Ms. Marvel: The New Mutant #3 isn’t like any other Tuesday.
Ms. Marvel: The New Mutant #3
Iman Vellani and Sabir Pirzada (writers), Carlos Gómez and Adam Gorham (artists), Erick Arciniega (colorist), VC’s Joe Caramagna (letterer), and Tom Muller and Jay Bowen (designers), with Sara Pichelli and Matthew Wilson (cover artists)
Marvel Comics
October 25, 2023
As promised by the second issue, the third installment of this four-issue miniseries delivers a deep dive into Kamala Khan’s dreams, illustrated by Adam Gorham. Kamala surfs her subconscious with Dr. Surfer. Meanwhile, Orchis, operating in Carlos Gómez’s waking world, has implanted a Trojan Horse with a psychic bomb in Kamala’s brain as they attempt to learn Ms. Marvel’s secret identity and expose her connection to the X-Men.
In her dreams, Kamala encounters some ghosts of comics past, present, and future. First, she sees herself and her friends Bruno, Nakia, and Zoe on an unremarkable day in their past. Then, she meets a bigoted Captain America spewing hateful rhetoric about mutants.

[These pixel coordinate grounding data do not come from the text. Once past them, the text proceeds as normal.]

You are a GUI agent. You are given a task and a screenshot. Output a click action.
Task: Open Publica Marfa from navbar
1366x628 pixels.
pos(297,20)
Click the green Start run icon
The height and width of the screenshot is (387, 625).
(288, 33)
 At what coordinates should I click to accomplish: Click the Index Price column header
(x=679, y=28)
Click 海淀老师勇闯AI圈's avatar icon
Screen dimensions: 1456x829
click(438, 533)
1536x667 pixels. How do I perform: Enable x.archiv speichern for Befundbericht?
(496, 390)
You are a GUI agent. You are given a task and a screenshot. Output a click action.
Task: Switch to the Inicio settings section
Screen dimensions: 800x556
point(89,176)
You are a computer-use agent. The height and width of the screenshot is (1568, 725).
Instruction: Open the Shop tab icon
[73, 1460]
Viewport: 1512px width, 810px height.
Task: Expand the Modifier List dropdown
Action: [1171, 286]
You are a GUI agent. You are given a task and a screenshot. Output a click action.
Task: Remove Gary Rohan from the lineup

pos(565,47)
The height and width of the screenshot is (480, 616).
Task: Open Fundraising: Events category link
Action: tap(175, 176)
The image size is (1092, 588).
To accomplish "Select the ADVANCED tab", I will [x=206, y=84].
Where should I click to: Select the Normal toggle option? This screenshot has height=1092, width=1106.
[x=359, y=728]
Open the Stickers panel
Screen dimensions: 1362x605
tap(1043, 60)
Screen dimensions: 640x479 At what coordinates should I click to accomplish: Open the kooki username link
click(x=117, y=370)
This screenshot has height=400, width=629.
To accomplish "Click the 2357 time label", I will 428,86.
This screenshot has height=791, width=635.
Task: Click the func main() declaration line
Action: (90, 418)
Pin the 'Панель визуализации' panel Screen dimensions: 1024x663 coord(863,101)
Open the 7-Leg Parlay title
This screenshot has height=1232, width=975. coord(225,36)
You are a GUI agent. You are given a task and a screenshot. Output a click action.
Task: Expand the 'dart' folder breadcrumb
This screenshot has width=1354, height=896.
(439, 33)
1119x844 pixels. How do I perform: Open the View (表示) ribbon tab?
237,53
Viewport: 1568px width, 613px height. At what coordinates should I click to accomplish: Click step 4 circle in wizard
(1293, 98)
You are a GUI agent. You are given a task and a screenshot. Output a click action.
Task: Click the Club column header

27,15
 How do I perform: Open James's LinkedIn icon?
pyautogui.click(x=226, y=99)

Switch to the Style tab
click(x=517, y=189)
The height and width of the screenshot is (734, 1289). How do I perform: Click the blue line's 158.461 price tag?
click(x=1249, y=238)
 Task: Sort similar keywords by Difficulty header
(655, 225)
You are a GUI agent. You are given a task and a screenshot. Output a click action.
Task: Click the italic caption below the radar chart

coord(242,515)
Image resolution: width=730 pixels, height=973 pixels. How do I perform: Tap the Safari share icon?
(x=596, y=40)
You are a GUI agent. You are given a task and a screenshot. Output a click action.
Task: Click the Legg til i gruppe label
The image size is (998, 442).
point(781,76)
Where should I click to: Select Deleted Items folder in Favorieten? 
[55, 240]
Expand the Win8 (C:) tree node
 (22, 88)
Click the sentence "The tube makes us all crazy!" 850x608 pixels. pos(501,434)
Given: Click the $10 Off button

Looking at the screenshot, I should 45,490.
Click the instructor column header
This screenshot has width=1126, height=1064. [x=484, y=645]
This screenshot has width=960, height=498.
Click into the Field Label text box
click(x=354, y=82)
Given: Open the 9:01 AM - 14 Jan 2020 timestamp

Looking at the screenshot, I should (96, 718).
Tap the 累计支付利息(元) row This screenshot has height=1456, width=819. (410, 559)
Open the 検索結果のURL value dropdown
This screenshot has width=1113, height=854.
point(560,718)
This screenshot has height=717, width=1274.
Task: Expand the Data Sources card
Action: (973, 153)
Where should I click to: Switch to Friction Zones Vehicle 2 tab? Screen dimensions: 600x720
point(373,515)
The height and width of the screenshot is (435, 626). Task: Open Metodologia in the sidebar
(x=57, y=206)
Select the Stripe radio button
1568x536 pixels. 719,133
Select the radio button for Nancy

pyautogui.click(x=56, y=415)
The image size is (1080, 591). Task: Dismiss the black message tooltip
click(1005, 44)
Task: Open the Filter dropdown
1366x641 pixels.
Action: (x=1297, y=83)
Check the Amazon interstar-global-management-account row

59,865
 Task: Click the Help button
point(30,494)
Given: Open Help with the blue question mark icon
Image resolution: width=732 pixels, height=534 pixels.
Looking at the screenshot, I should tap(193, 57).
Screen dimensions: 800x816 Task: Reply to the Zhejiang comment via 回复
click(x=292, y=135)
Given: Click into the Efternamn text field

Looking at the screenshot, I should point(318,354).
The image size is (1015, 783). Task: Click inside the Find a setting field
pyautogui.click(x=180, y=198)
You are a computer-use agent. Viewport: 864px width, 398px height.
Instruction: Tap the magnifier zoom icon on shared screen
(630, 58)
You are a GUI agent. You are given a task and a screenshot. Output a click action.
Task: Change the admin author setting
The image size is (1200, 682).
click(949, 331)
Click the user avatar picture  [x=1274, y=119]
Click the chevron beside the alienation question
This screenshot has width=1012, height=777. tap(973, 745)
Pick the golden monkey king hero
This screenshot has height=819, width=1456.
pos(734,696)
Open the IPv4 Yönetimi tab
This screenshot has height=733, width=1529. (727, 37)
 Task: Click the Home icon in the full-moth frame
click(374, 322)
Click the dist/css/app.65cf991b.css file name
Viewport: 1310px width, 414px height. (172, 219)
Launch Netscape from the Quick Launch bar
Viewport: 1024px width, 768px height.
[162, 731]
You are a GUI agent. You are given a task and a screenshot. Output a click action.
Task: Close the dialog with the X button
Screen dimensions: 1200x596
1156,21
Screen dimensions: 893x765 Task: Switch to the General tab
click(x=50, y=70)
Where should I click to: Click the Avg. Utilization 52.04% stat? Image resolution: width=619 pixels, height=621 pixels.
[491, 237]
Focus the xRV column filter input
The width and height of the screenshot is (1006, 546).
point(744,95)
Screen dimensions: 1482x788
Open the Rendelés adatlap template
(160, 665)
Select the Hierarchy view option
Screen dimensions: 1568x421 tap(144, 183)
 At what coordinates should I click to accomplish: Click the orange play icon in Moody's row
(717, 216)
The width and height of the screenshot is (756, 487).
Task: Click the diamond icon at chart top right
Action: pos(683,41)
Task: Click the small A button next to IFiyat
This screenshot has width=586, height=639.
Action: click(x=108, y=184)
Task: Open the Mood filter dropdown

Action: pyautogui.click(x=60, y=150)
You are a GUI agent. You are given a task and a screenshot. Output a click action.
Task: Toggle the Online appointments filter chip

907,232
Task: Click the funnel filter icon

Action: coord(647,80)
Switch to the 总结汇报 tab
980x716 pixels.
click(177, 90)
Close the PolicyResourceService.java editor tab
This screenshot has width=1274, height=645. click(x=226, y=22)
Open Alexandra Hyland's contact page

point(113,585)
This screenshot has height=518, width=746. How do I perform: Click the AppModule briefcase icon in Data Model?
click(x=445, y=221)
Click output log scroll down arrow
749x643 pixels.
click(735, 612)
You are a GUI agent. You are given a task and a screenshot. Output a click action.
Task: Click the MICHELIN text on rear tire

In one panel, nightmare Steve Rogers says, “This path is meant for those who are dedicated to the triumph of good over evil, for those who fight in the name of righteousness!” In the next panel, dream Kamala responds, “I fight for what I believe is right! How does that make me the enemy?!” It’s a brief exchange, but it touches on a much larger conversation about who gets to do good. It’s not just about Kamala being a mutant but also about what being a mutant can stand for now that she – a Pakistani, South Asian, and Muslim American teenage girl with brown skin and superpowers – is one. Iman Vellani and Sabir Pirzada know that mutation can be used as a metaphor.
A mysterious figure in a hooded cloak answers Kamala on the next page, “You’re not the enemy, Ms. Marvel. You’re the competition.” The cloak falls away, finally, to reveal a humanoid representation of her yet-to-manifest mutation, glowing purple like her cinematic counterpart’s hard-light constructs. Except that it isn’t her mutation, it’s actually the Orchis virus. When it offers Kamala a new set of superpowers, Kamala narrates, “I was afraid that being a mutant meant I was no longer anything else. / But that doesn’t erase any other part of me. / It just makes me more… me.”
Kamala then summons the figments of her imagination, “Characters of fanfic past… / …ASSEMBLE!” On the last page, appearing to have won that battle, Kamala wakes up to the beginnings of another in Orchis’s war against mutantkind.